- [YOUR TASK]:
Only an exact repetition of the lines from the one holding "Where should I click to: Click the American" to the end of the data is wanted, with pictures left out.

[Stored records]
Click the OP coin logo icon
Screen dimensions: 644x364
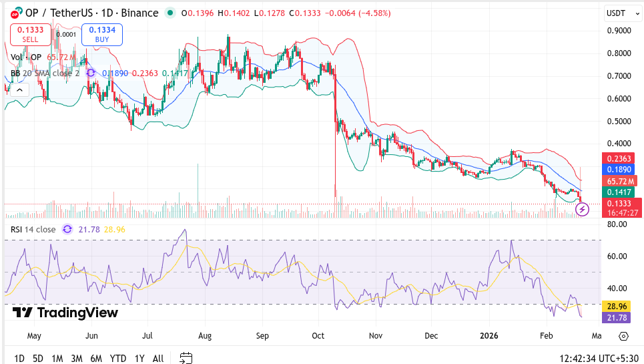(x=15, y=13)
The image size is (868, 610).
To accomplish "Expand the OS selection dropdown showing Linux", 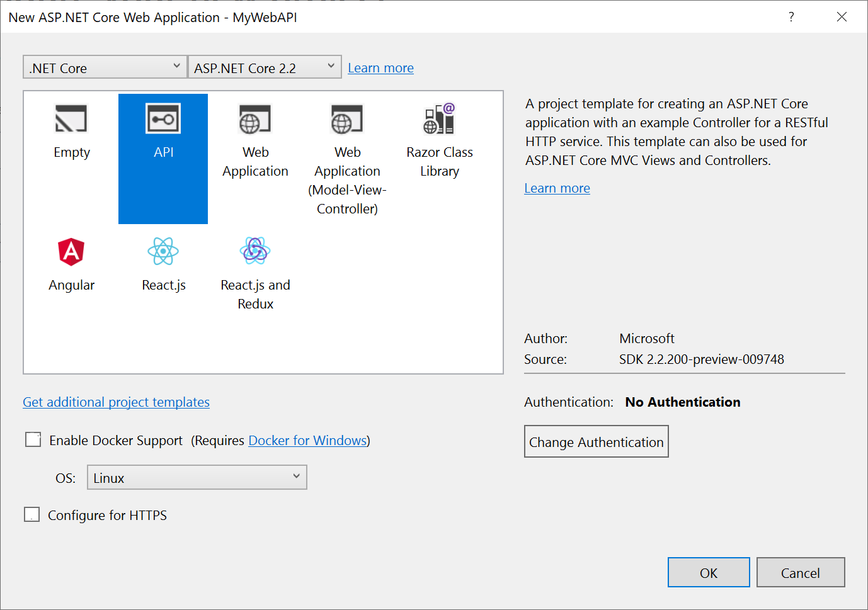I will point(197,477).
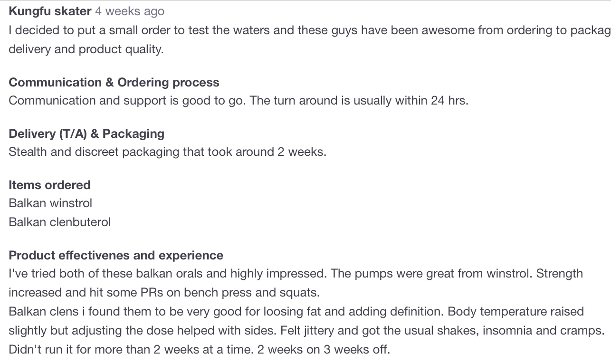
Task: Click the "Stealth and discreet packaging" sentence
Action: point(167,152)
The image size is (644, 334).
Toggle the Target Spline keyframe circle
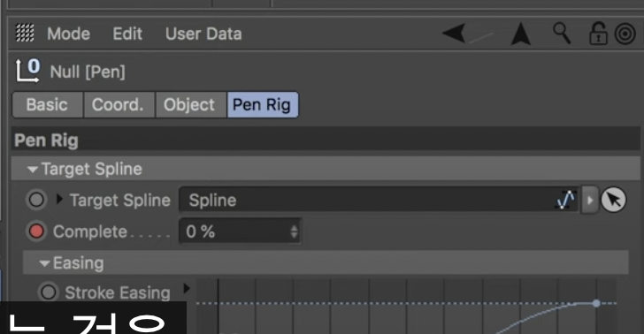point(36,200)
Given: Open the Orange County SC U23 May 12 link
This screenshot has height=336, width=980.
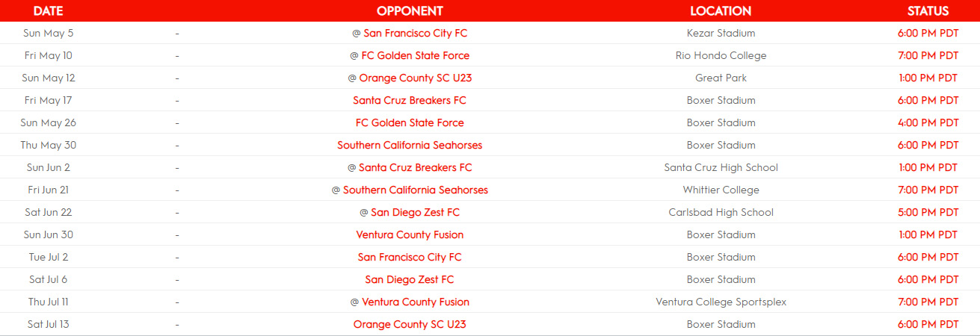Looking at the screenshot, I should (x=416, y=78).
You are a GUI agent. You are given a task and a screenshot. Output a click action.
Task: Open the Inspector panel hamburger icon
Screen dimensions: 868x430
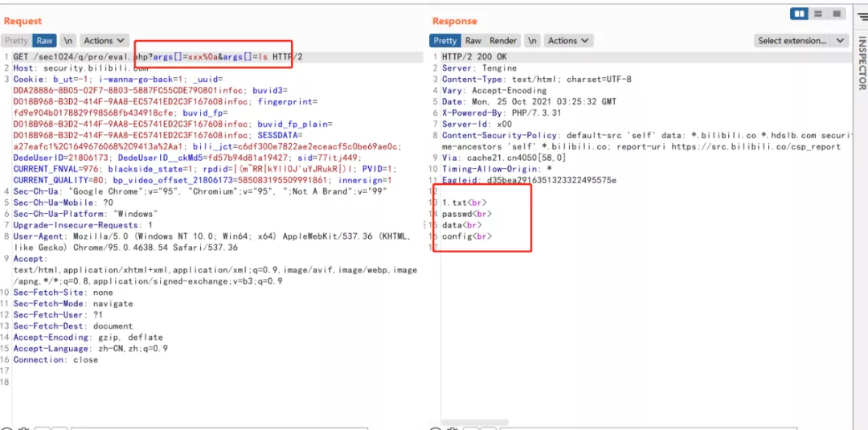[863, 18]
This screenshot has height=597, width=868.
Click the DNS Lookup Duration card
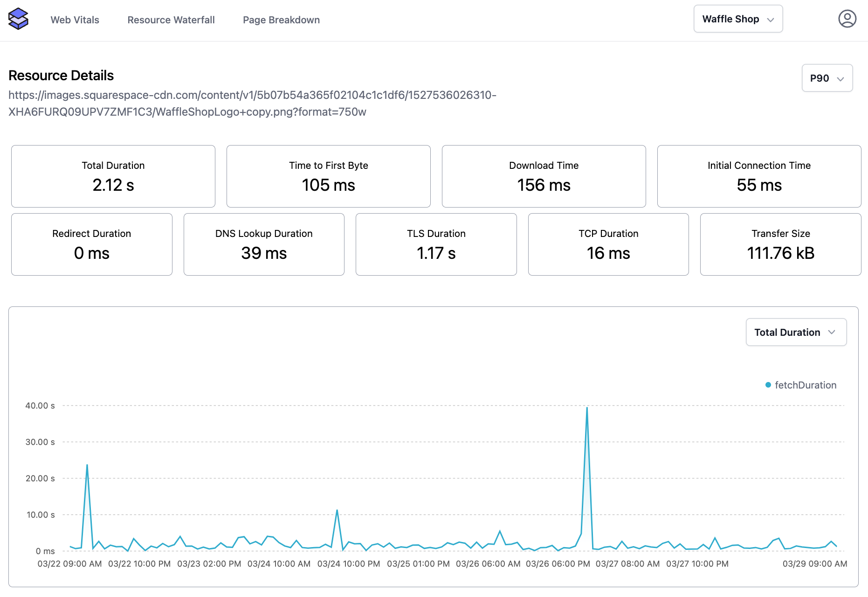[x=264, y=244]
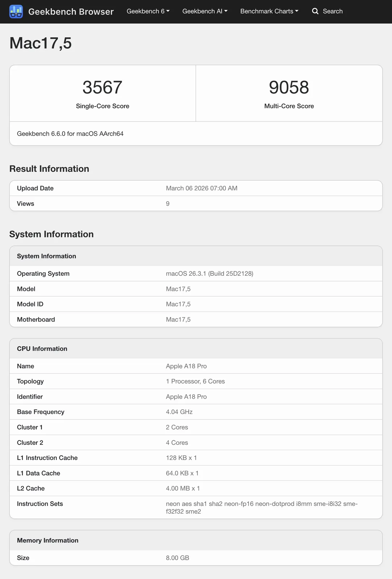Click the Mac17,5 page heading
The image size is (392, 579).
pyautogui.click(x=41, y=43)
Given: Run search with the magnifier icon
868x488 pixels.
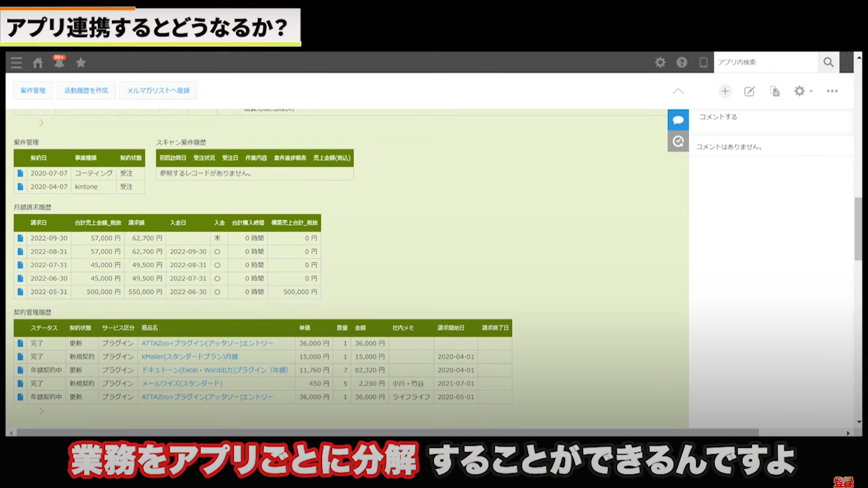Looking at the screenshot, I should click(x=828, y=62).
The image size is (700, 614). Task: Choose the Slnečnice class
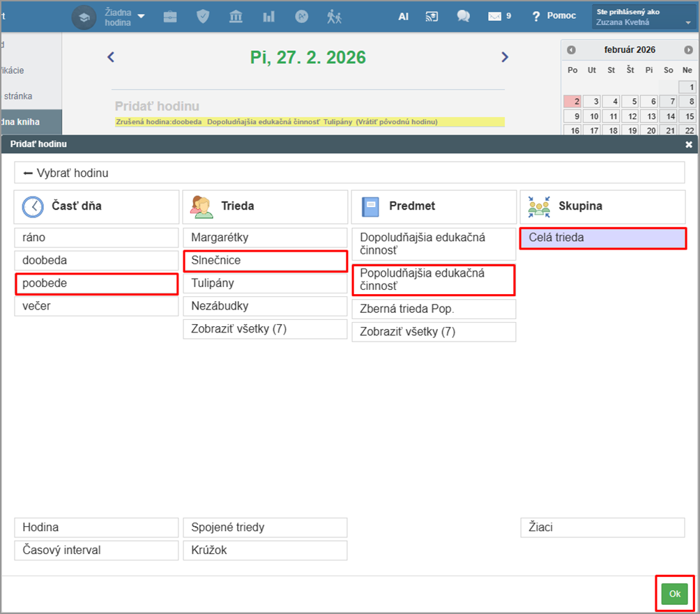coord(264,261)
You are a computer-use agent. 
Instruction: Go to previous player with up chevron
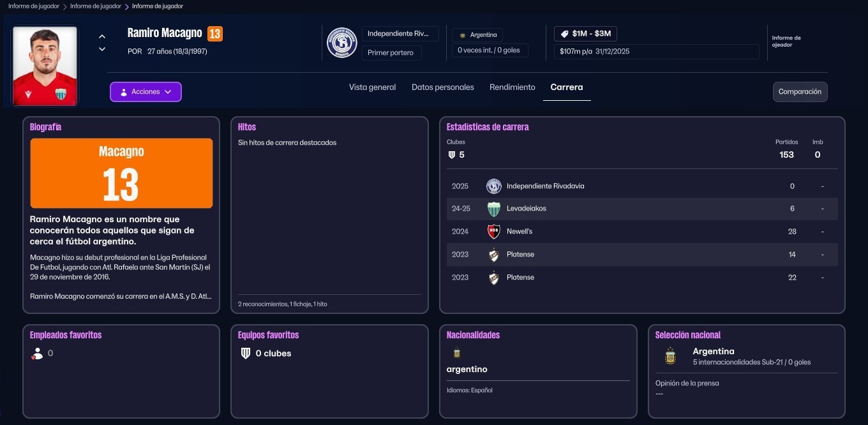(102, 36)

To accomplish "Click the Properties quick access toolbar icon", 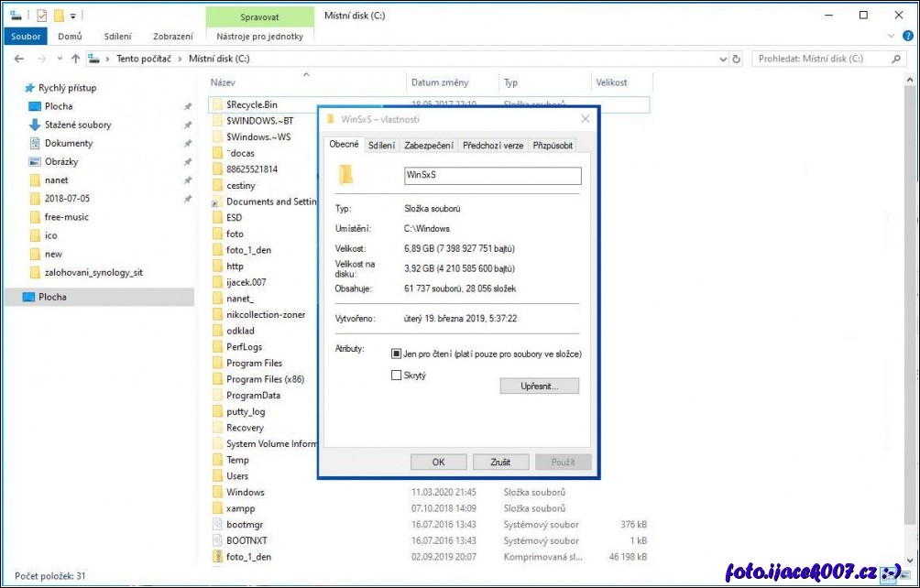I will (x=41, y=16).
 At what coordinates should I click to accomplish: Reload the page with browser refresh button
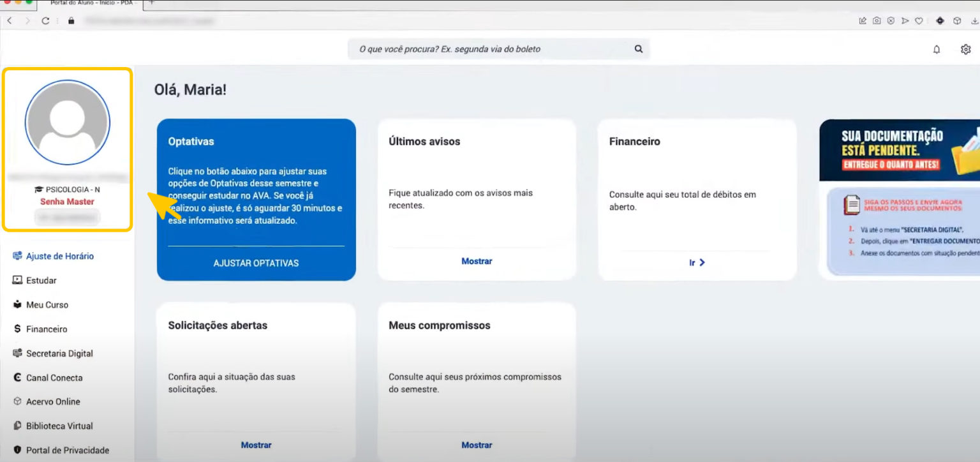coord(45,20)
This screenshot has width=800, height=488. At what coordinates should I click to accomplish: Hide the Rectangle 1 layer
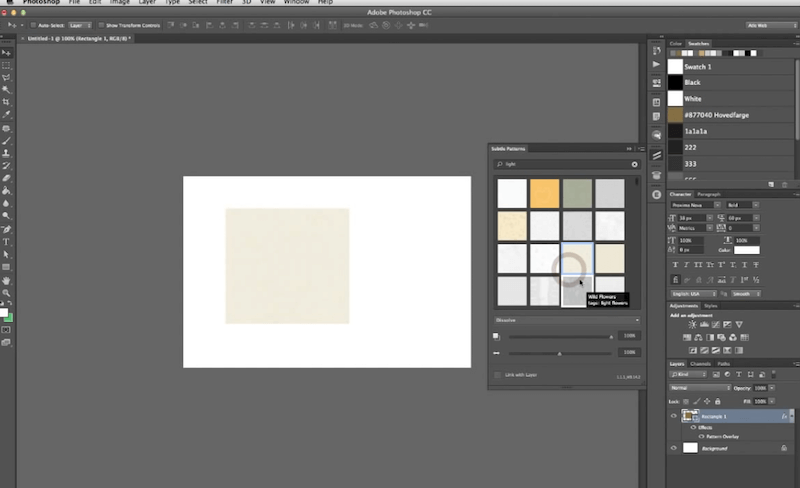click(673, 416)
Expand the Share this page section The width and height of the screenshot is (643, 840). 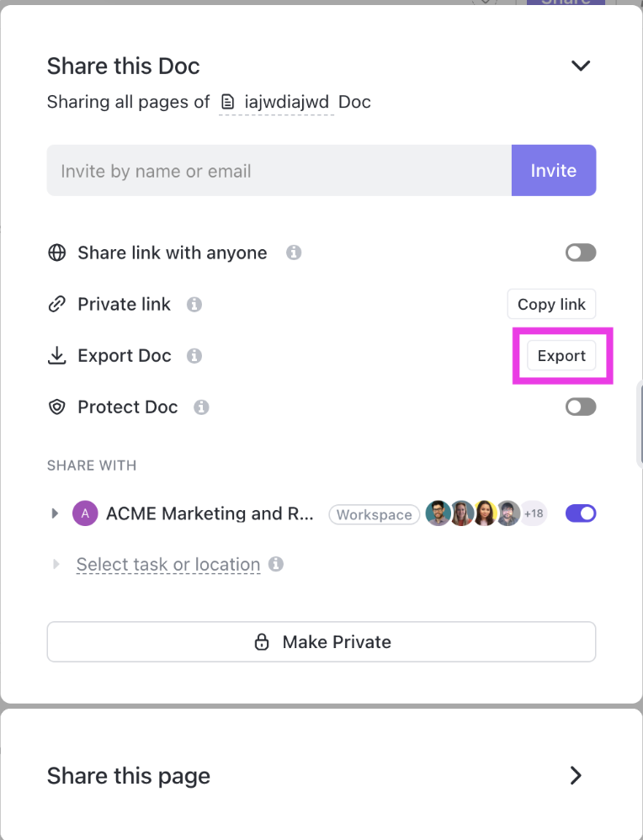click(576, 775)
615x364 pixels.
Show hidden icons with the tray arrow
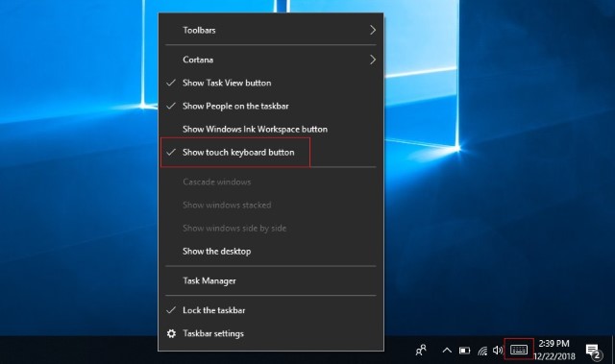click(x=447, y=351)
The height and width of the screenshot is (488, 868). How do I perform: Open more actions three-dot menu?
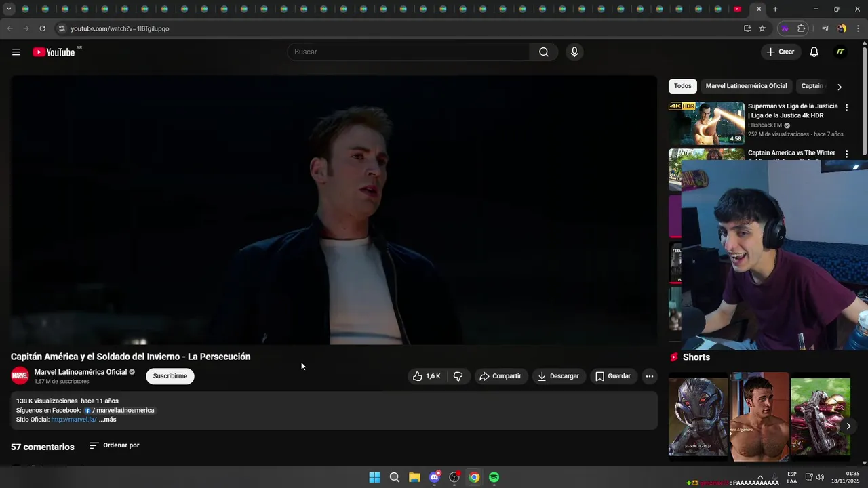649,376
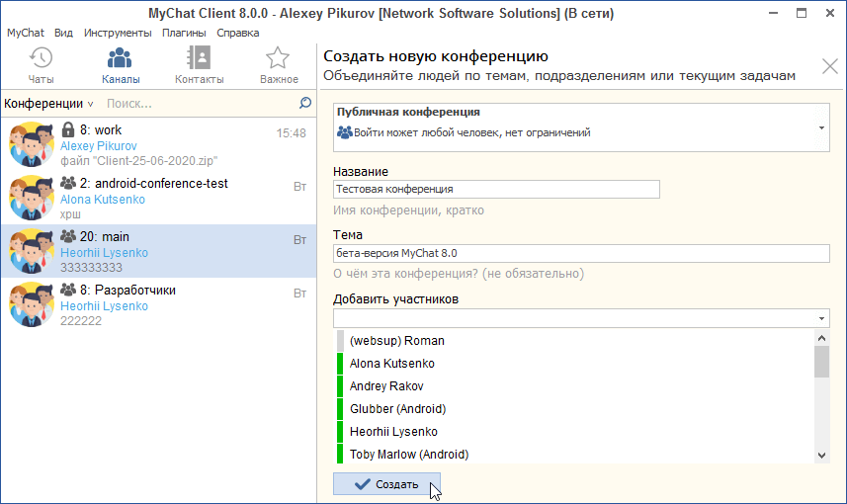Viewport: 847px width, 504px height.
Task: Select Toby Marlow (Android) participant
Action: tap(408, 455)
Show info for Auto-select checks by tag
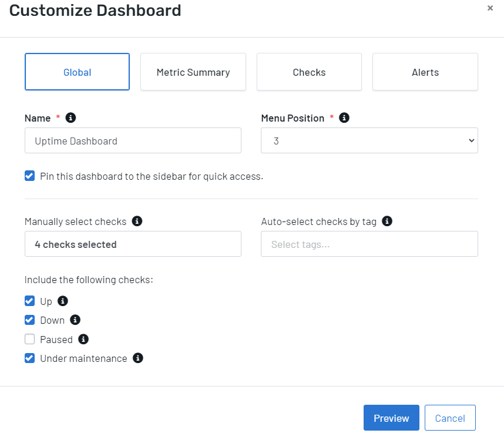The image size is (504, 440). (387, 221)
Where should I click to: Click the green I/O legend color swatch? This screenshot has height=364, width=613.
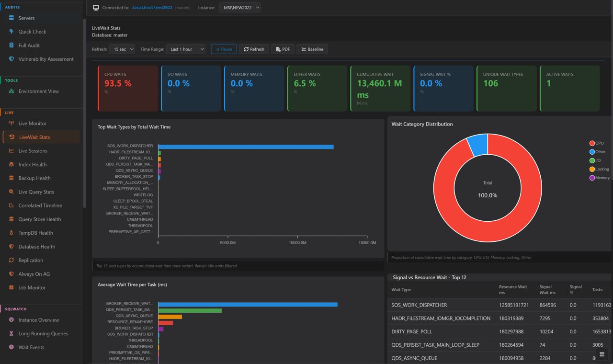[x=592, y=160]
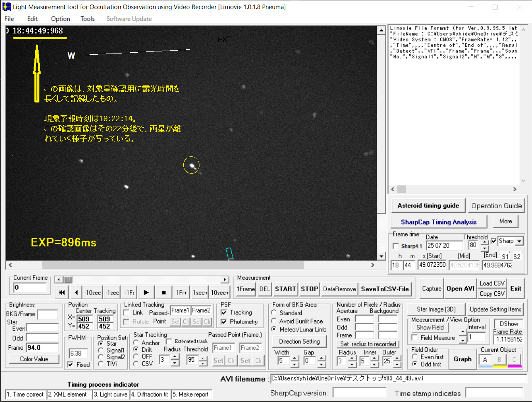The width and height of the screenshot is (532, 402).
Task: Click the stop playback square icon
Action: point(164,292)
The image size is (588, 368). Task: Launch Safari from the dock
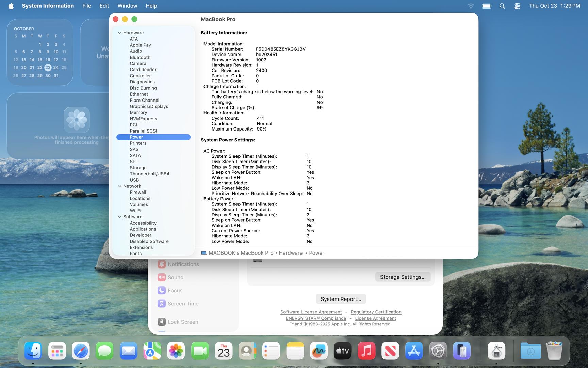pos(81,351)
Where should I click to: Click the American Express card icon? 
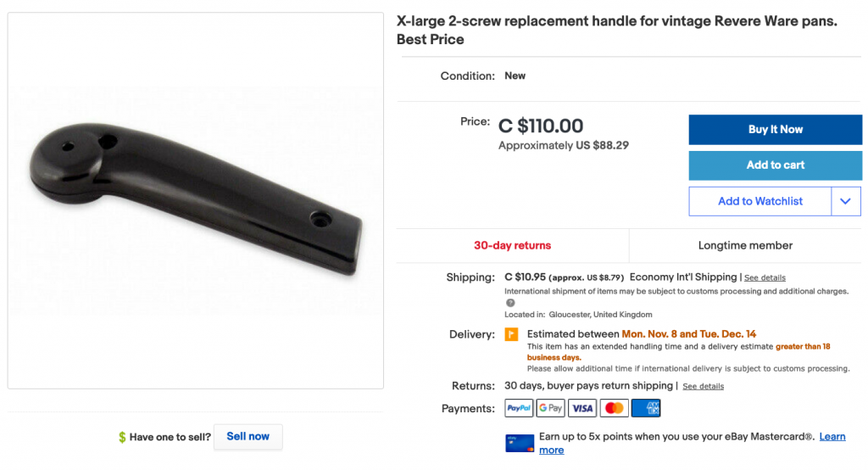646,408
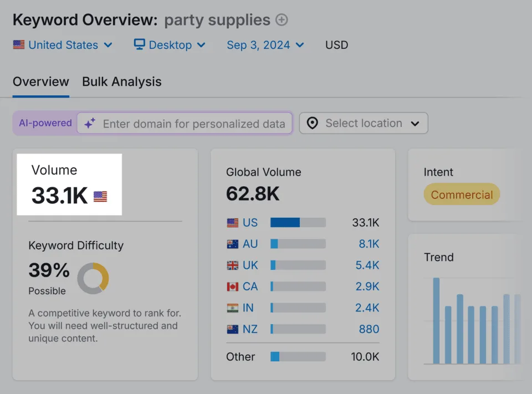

- [RESULT OF THIS EXERCISE]:
Where should I click to: Click the American Express card icon? 
646,408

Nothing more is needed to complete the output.